I have a 100GB trajectory of simulated 2 microseconds time recorded  at every 10 picoseconds. Every 1000th frame should give me 200 frames with a 10ns timestep.

PyMOL with the load_traj tells you which frame is being scanned, but it freezes the user interface completely. Finally after 30 minutes the command line frame counter reached the end of the trajectory. That’s when my computer started slowing down. I opened ‘htop’ and could see that the PyMOL was taking more and more memory – finishing at slightly over 8GB of RAM memory. Apparently, PyMOL only started loading the frames into memory after iterating over all of them – which is difficult to justify. Furthermore, it is difficult to imagine how loading 200 frames can take PyMOL to eat 8GB of RAM memory. Even using the trick for the large trajectories, “set defer_builds_mode, 3”, does not help.

How does VMD perform? The interface is almost frozen during the process but you can see the small redraws each time a new frame is loaded. Loading the trajectory’s every 1000th frame is equally slow. The memory using during loading is very low and a single CPU is sweating to the fullest, which I guess means that the trajectory is being uncompressed. This time there was no unpleasant suprises with the RAM memory usage but the process of loading the trajectory also took around 30 minutes.
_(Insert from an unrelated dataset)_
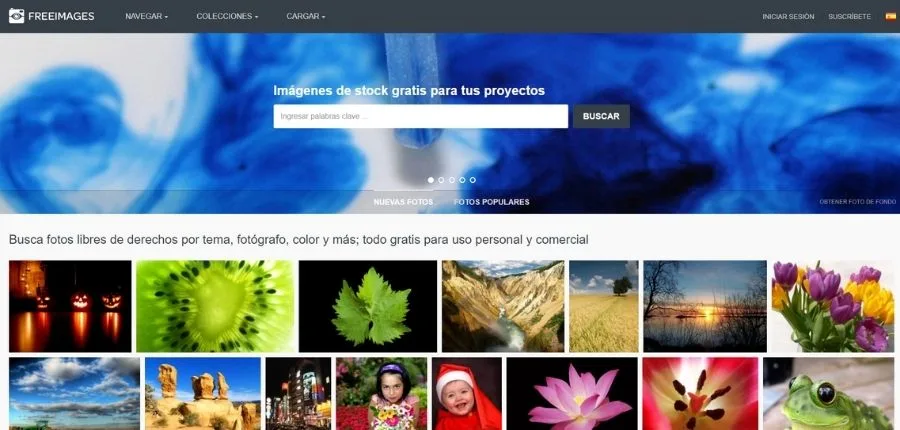Select the third carousel dot indicator
Viewport: 900px width, 430px height.
point(452,180)
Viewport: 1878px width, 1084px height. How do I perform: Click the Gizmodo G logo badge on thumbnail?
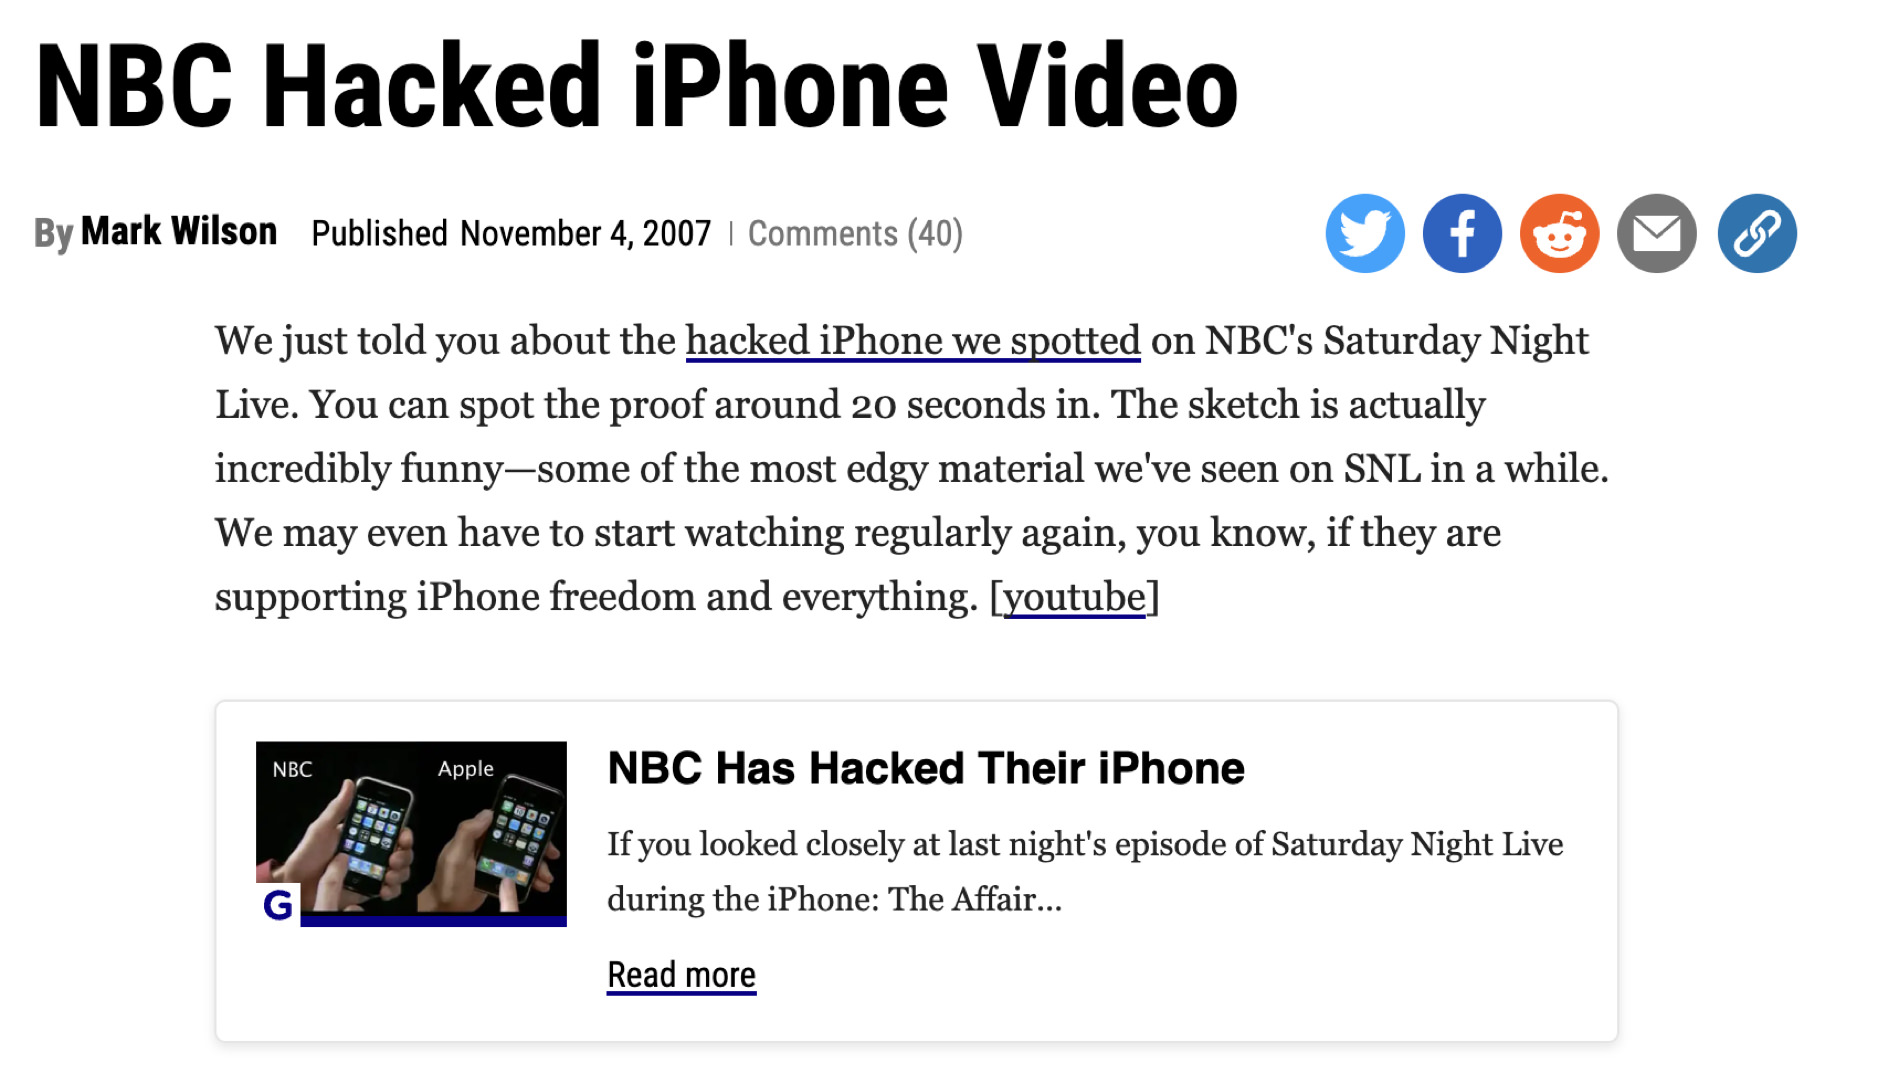click(x=278, y=905)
What if we could extract the frames with some other software? Gromacs tools behave equally slowly. However, MDAnalysis is doing something magical:

u = MDAnalysis.Universe('npt2us_protCent_pbcMol.gro', 'npt2us_protCent_pbcMol.xtc')
with MDAnalysis.Writer("npt2us_protCent_pbcMol_10nsStep.xtc", u.atoms.n_atoms) as W:
    for ts in u.trajectory[::1000]: #every 10ns

And this takes just about 20 seconds to extract every 1000th frame and save it into another compressed .xtc file. How is this possible that the other, more widely accepted packages do this so inefficiently?
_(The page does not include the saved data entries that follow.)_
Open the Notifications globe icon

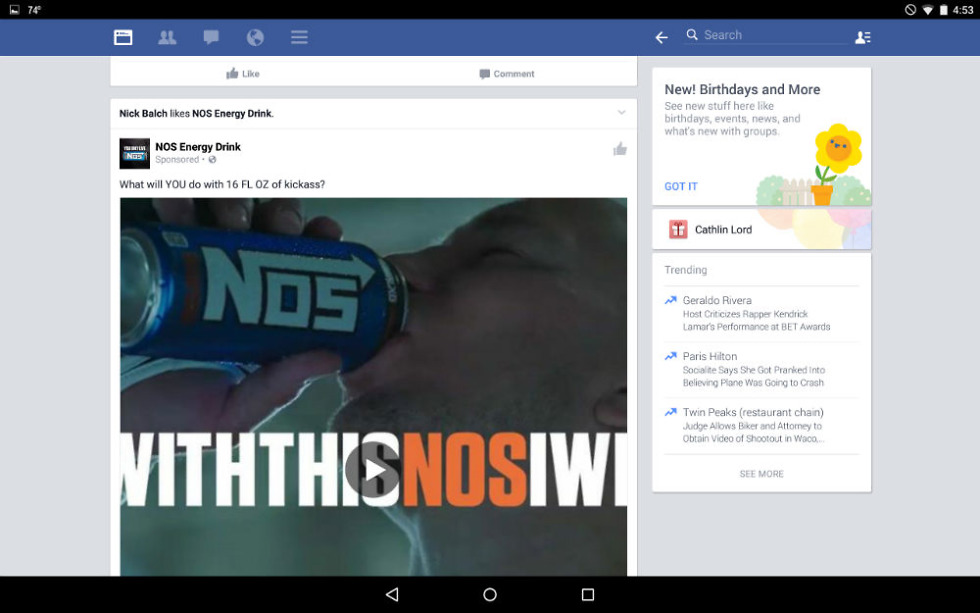coord(255,37)
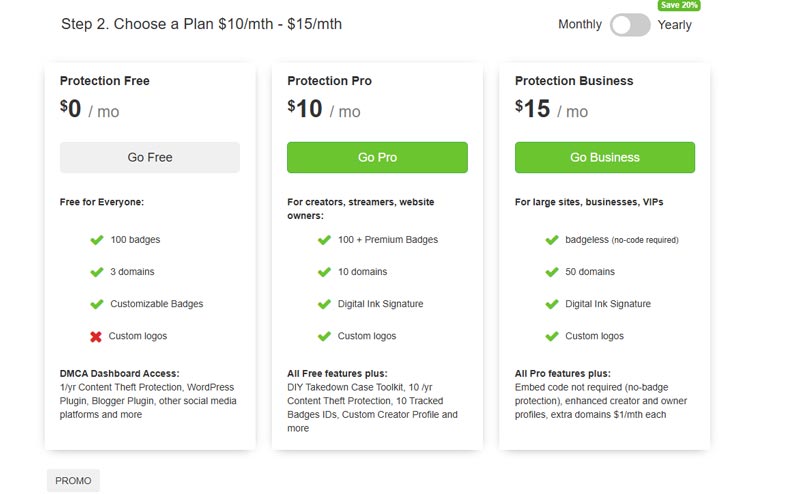
Task: Click checkmark beside badgeless feature
Action: [x=552, y=240]
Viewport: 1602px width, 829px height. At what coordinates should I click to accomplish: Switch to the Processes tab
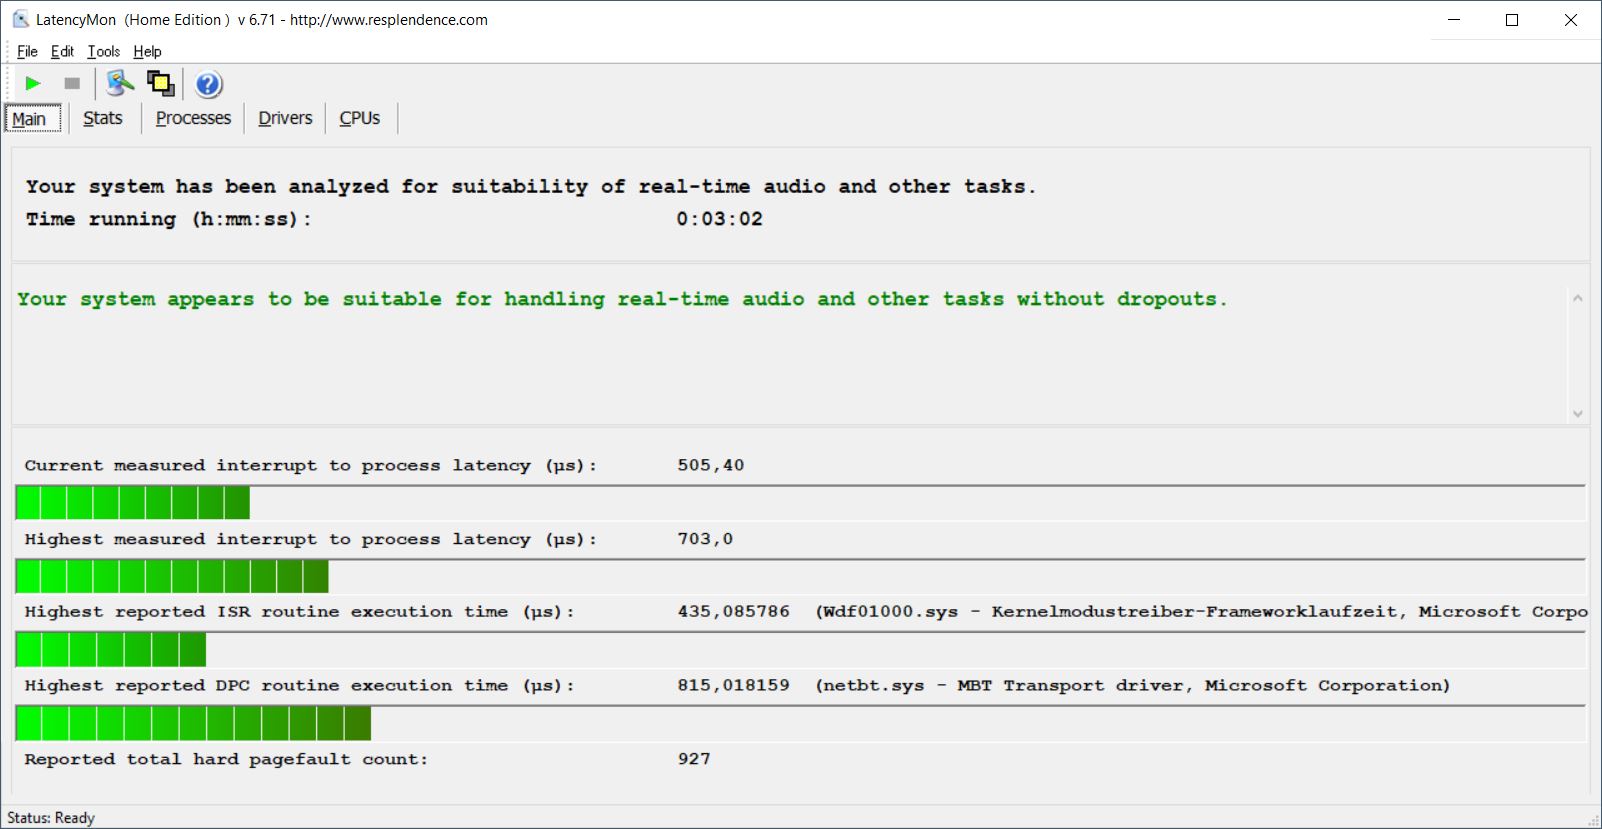(x=193, y=119)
Now that I have the 200 frames extracted I can check if PyMOL really needs 8GB of RAM memory to load it. And yes it does. For the record, the 200 frames occupy 93MB on the drive, and equally little when VMD loads it. In addition, PyMOL still takes a lot of time to load the 200 frames. Whatever data structures it uses underneath, the user’s comfort is not the priority here.



MDAnalysis: 0.17.0
PyMOL: 2.1.0
VMD: 1.9.4a9